In the middle of these cogitations, apprehensions, and reflections,
it came into my thoughts one day that all this might be a mere
chimera of my own, and that this foot might be the print of my own
foot, when I came on shore from my boat: this cheered me up a
little, too, and I began to persuade myself it was all a delusion;
that it was nothing else but my own foot; and why might I not come
that way from the boat, as well as I was going that way to the
boat? Again, I considered also that I could by no means tell for
certain where I had trod, and where I had not; and that if, at
last, this was only the print of my own foot, I had played the part
of those fools who try to make stories of spectres and apparitions,
and then are frightened at them more than anybody.

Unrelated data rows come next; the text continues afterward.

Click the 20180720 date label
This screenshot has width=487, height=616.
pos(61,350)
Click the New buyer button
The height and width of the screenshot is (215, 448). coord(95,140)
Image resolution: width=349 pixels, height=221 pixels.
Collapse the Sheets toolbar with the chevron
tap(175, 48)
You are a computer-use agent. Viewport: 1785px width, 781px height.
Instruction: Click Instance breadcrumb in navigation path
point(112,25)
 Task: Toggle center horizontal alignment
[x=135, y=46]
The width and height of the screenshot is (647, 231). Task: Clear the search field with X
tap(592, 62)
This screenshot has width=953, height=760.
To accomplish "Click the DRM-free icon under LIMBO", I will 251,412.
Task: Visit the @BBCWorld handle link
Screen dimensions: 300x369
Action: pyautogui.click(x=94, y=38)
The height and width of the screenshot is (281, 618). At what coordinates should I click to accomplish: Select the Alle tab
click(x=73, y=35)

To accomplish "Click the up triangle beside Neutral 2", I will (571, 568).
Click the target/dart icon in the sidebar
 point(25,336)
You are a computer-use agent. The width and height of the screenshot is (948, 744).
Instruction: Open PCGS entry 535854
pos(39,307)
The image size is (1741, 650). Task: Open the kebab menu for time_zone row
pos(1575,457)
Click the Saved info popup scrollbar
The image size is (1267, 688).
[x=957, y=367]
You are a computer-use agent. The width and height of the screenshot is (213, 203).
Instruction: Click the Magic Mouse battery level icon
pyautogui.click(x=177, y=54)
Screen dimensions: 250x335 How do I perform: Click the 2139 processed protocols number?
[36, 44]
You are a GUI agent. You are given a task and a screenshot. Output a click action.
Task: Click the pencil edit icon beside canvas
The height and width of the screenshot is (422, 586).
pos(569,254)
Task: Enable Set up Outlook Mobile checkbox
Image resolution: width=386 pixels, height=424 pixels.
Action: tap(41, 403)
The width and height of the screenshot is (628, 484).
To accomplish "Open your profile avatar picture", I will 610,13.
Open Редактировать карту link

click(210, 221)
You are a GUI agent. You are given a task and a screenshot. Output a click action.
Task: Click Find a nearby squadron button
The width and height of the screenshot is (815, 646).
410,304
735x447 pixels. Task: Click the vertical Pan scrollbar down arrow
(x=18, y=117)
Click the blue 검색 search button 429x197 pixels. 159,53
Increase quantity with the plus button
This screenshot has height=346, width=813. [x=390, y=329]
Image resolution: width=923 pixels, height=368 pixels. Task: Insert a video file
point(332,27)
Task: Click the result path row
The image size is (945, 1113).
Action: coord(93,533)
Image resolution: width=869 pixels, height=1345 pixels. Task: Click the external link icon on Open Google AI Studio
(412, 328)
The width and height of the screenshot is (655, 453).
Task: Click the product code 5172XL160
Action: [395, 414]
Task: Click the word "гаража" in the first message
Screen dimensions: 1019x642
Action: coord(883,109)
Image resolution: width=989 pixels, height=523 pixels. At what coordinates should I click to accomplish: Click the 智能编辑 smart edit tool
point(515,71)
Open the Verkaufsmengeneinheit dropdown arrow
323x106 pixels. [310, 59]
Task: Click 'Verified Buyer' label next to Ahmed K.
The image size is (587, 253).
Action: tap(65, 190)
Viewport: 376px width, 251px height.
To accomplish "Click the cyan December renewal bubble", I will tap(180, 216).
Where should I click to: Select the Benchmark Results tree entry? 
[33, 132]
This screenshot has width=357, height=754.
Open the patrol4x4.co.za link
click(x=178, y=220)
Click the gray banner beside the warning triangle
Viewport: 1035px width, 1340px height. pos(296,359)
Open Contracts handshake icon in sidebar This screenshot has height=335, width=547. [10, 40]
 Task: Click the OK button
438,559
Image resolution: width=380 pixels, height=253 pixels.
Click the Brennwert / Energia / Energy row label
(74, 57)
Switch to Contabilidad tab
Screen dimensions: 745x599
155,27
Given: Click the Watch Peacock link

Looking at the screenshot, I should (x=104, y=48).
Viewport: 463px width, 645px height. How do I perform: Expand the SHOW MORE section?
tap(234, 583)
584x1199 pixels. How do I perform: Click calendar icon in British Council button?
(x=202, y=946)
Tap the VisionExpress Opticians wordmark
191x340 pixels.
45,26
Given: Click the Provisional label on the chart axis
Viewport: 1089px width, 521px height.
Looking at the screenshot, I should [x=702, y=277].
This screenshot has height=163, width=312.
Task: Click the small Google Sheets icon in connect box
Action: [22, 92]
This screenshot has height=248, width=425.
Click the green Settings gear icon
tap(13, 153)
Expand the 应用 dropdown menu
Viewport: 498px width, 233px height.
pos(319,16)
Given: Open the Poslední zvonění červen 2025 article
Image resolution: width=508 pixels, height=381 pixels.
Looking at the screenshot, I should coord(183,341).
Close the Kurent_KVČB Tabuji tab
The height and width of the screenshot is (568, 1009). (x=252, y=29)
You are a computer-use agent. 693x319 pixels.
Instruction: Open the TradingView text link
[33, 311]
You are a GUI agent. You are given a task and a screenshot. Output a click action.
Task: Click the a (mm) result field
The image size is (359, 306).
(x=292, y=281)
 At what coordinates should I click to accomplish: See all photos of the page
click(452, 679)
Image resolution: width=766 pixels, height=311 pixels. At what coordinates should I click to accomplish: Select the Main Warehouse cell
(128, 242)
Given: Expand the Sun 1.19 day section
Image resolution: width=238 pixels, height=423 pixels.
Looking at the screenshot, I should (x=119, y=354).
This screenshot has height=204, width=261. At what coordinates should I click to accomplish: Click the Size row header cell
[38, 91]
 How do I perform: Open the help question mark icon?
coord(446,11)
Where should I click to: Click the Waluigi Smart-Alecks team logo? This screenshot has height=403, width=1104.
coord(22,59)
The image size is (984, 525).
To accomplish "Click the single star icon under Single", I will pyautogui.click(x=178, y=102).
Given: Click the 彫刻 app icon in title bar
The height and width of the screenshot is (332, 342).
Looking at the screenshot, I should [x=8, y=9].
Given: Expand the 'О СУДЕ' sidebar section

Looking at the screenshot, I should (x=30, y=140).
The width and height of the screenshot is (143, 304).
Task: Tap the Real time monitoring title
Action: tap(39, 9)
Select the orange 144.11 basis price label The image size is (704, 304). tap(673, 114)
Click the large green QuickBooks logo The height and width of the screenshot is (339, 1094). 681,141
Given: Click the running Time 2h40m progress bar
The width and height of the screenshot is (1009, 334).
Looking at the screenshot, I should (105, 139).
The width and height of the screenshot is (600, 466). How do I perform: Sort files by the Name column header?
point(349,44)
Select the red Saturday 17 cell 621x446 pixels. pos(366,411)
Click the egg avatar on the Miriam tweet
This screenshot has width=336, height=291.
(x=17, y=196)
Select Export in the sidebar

Now I began to take courage, and to peep abroad again, for I had
not stirred out of my castle for three days and nights, so that I
began to starve for provisions; for I had little or nothing within
doors but some barley-cakes and water; then I knew that my goats
wanted to be milked too, which usually was my evening diversion:
and the poor creatures were in great pain and inconvenience for
want of it; and, indeed, it almost spoiled some of them, and almost
dried up their milk. Encouraging myself, therefore, with the
belief that this was nothing but the print of one of my own feet,
and that I might be truly said to start at my own shadow, I began
to go abroad again, and went to my country house to milk my flock:
but to see with what fear I went forward, how often I looked behind
me, how I was ready every now and then to lay down my basket and
run for my life, it would have made any one have thought I was
haunted with an evil conscience, or that I had been lately most
terribly frightened; and so, indeed, I had. However, I went down
thus two or three days, and having seen nothing, I began to be a
little bolder, and to think there was really nothing in it but my
own imagination; but I could not persuade myself fully of this till
I should go down to the shore again, and see this print of a foot,
and measure it by my own, and see if there was any similitude or
fitness, that I might be assured it was my own foot: but when I
came to the place, first, it appeared evidently to me, that when I
laid up my boat I could not possibly be on shore anywhere
thereabouts; secondly, when I came to measure the mark with my own
foot, I found my foot not so large by a great deal. Both these
things filled my head with new imaginations, and gave me the
vapours again to the highest degree, so that I shook with cold like
one in an ague; and I went home again, filled with the belief that
some man or men had been on shore there; or, in short, that the
island was inhabited, and I might be surprised before I was aware;
and what course to take for my security I knew not.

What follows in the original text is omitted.